TRITON TIDBITS FROM CAMPUS AND BEYOND

January 2007
Booming at the Bottom

 
     

A recent study by researchers at Scripps Institution of Oceanography has provided a rare glimpse into a deep-sea world 13,000 feet below the surface of the eastern North Pacific Ocean.

Researchers David Bailey, Henry Ruhl and Ken Smith analyzed fish and other marine animals over a 15-year period as part of one of the longest time-series studies of any abyssal area in the world. The researchers discovered a nearly threefold increase in deep-sea fish called grenadiers, or “rattails”, an upsurge that appears to have been driven by an increase in available food.
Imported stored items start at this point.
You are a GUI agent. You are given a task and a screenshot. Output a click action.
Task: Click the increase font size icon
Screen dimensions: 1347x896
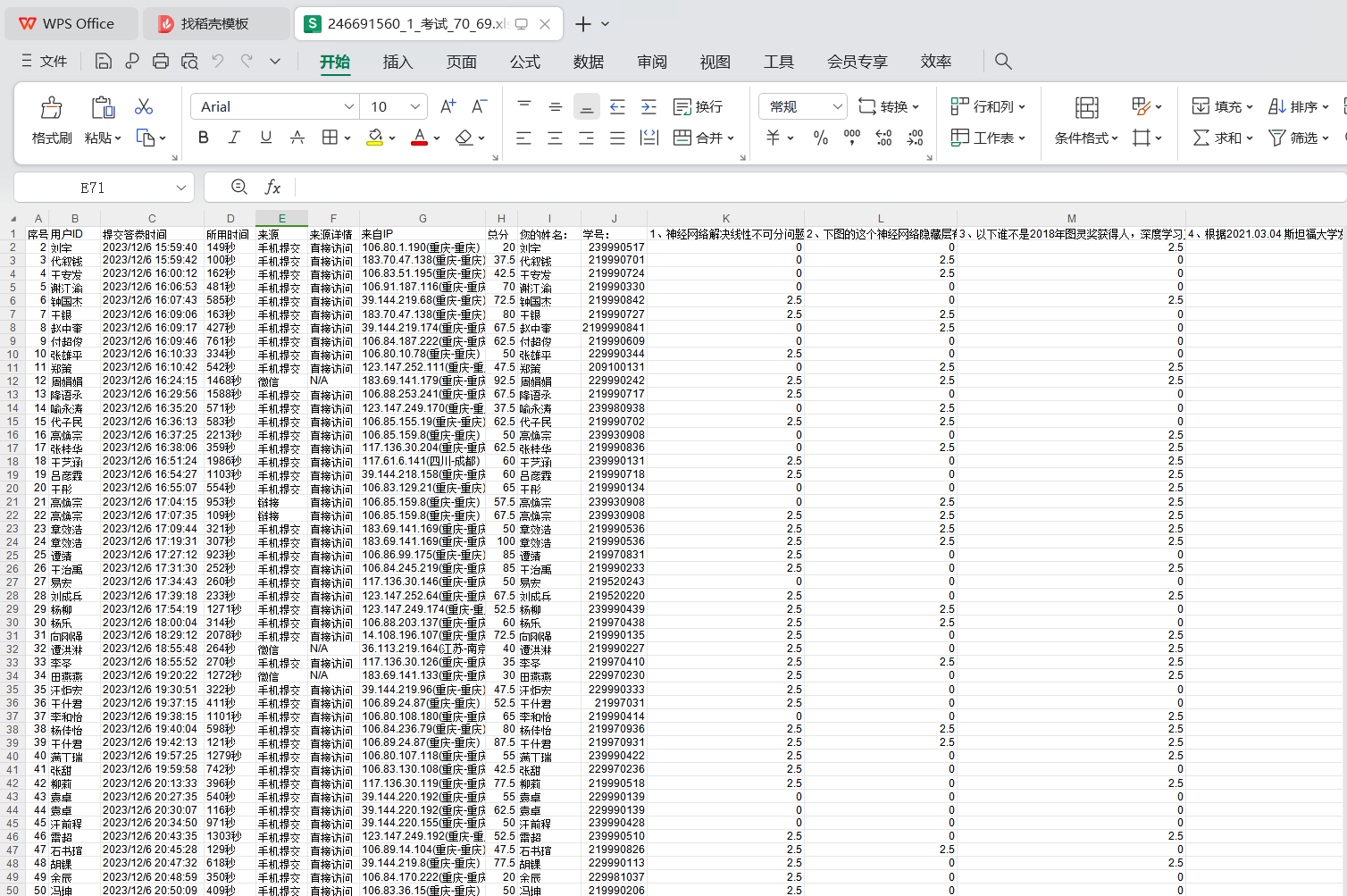click(x=448, y=106)
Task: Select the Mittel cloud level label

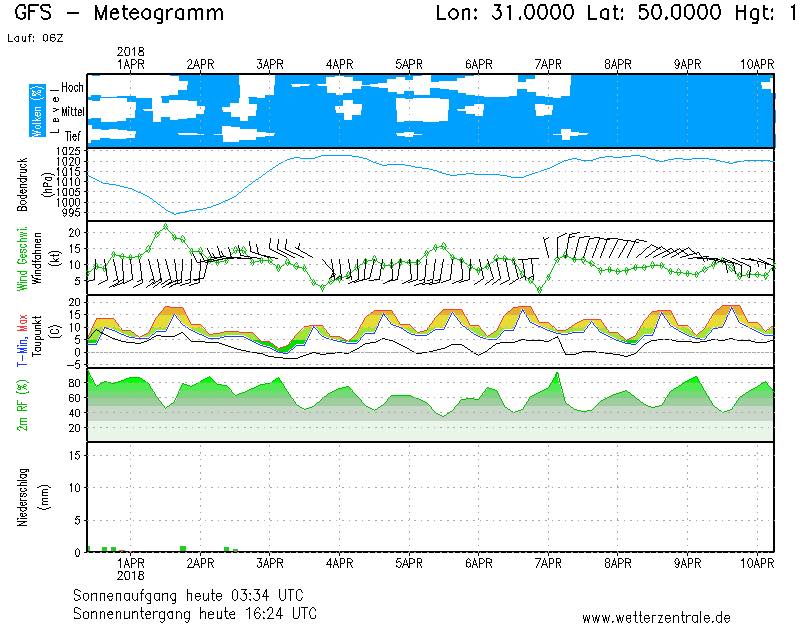Action: click(71, 111)
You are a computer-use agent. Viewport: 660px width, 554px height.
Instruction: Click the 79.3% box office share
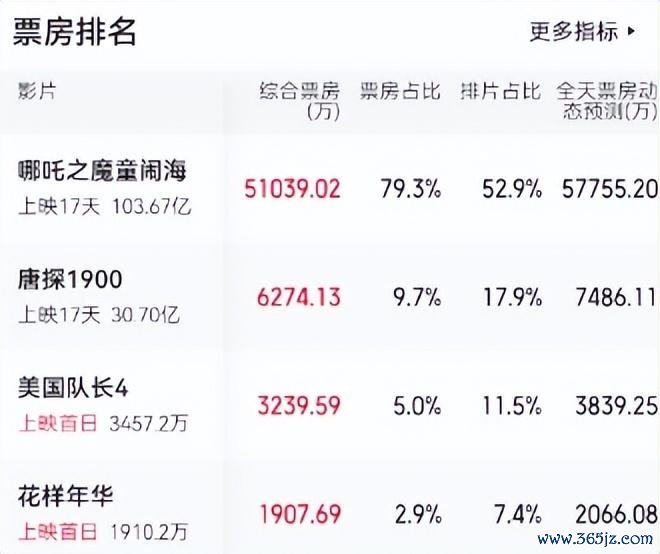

Grenadiers eat a range of foods, from the dead bodies of fish and whales to invertebrates such as worms and crustaceans. The most commonly observed animals on the seafloor include sea cucumbers, sea urchins and brittle stars, and these appeared to form part of the grenadiers’ diet. The growing abundance of these animals was followed by changes in the numbers of fish, with both groups increasing over the 15-year study.

Changes at the surface, caused by El Niños, La Niñas and other ocean processes, apparently trickle down to the depths some months or years later. Such oceanographic events, along with longer-term shifting called the Pacific Decadal Oscillation, can bring more nutrients to surface waters. While animals near the surface can rapidly benefit, it can be months to years later before changes reach the ocean bottom. This finally leads to a proliferation of bottom-dwelling invertebrate animals that make up some part of the food supply of deep-sea fishes.

“This is a rare study of a large marine fish population that doesn’t get commercially fished,” says Bailey. “Other fish populations have their abundances, body sizes and life histories altered by the activities of fisheries, so our study probably gives us some information about how fish communities work when they are not driven by human exploitation.”